— BEGIN Material for this exercise —
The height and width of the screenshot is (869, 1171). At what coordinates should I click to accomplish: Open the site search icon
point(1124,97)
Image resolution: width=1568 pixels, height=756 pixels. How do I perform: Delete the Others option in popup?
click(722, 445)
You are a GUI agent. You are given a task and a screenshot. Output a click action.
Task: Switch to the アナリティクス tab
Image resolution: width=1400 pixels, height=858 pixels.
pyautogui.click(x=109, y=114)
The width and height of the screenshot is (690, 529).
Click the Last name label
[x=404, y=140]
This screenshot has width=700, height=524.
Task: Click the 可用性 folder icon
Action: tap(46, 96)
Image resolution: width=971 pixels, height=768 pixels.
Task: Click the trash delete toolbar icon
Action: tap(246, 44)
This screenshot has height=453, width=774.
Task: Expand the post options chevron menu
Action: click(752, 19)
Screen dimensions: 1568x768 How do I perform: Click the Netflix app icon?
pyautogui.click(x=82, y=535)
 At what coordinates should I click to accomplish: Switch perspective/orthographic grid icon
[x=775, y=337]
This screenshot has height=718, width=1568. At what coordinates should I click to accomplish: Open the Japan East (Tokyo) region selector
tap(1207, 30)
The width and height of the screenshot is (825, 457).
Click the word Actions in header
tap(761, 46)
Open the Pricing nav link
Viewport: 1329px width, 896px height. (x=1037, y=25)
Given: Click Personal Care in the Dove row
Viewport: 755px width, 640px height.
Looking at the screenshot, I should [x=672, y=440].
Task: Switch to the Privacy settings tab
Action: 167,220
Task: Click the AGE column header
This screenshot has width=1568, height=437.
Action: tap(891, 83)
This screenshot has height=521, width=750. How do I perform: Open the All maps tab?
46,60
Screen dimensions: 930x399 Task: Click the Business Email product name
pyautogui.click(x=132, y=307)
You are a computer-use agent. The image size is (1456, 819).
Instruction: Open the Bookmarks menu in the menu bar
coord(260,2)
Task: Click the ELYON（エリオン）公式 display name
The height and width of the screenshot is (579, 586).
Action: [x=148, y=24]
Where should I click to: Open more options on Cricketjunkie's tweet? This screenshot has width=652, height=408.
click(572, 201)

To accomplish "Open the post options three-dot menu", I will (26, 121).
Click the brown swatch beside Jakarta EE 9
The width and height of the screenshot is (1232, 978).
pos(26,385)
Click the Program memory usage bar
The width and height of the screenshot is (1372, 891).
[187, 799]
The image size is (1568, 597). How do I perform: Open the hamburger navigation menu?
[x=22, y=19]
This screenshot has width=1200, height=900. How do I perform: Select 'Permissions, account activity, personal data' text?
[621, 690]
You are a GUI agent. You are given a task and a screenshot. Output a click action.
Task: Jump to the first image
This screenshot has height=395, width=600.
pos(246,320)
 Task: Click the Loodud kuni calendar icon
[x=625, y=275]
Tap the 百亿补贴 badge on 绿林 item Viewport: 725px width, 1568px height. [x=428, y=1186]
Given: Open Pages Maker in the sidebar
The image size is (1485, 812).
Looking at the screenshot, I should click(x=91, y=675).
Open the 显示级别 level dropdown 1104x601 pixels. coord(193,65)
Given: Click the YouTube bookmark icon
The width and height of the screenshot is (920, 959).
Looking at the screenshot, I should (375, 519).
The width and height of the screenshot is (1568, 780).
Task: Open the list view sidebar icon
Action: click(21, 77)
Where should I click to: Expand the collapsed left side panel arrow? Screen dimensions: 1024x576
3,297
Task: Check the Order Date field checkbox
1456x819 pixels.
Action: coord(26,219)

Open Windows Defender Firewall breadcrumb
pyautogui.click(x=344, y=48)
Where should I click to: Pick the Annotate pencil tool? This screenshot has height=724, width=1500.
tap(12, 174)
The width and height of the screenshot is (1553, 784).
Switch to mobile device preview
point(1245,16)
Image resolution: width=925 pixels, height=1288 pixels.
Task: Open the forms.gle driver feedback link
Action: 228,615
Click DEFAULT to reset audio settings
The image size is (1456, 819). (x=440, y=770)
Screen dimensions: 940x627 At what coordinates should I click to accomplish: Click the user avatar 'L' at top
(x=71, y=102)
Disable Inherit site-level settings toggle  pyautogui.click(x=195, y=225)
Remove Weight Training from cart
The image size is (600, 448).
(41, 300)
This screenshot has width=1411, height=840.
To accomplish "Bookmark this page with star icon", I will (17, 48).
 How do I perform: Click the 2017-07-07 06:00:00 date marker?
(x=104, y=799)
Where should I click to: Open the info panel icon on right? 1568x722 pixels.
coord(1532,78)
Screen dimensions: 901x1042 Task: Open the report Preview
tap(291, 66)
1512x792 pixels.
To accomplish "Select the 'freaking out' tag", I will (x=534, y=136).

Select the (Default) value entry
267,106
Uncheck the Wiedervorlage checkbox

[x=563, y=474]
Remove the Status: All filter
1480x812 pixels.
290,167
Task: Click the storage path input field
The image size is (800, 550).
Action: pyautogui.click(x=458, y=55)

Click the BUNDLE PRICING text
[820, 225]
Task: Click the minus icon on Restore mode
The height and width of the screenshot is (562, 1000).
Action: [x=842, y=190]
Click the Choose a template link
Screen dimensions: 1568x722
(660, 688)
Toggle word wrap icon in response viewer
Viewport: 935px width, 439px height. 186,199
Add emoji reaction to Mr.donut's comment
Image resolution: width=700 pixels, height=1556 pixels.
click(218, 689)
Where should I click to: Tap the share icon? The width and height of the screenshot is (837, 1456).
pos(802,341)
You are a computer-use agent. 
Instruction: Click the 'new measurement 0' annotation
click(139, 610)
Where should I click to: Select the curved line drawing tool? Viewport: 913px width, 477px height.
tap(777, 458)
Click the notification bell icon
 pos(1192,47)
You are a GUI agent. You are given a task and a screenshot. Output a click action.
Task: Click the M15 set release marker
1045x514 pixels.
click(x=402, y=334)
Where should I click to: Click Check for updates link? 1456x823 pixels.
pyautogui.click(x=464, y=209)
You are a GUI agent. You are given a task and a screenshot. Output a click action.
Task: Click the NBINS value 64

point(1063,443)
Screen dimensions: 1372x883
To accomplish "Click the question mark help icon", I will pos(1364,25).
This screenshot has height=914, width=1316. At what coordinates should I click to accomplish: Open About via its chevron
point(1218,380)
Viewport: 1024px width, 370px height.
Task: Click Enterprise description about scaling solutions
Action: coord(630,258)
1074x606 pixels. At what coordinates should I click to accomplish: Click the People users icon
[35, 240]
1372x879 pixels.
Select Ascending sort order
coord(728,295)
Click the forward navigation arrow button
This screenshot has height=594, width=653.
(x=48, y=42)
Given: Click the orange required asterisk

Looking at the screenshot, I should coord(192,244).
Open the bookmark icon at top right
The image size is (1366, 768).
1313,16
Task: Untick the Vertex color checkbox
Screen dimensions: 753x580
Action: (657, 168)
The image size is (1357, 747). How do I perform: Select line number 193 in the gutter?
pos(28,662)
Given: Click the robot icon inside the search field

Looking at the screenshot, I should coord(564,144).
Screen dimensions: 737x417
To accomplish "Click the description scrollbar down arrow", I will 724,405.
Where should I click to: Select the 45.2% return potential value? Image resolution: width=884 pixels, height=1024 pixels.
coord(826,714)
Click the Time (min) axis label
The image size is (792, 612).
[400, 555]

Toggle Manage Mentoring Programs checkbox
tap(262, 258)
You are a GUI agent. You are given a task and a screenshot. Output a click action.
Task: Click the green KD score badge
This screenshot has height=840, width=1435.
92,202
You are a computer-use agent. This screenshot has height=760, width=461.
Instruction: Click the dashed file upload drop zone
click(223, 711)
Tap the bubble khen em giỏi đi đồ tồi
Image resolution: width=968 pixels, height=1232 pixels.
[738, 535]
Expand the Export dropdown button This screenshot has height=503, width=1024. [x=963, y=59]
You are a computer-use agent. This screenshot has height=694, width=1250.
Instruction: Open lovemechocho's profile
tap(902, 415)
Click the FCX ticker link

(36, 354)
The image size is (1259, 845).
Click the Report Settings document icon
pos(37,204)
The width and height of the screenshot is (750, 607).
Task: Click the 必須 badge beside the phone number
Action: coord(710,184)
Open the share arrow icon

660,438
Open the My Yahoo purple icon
— END Material for this exercise —
• Aim of the exercise: Extract verbatim the lines from the beginning of the records through the line containing "click(722, 445)", both ends included.

• Solution to the problem:
The height and width of the screenshot is (869, 1171). At what coordinates should I click to accomplish: Open the site search icon
point(1124,97)
Image resolution: width=1568 pixels, height=756 pixels. How do I perform: Delete the Others option in popup?
click(722, 445)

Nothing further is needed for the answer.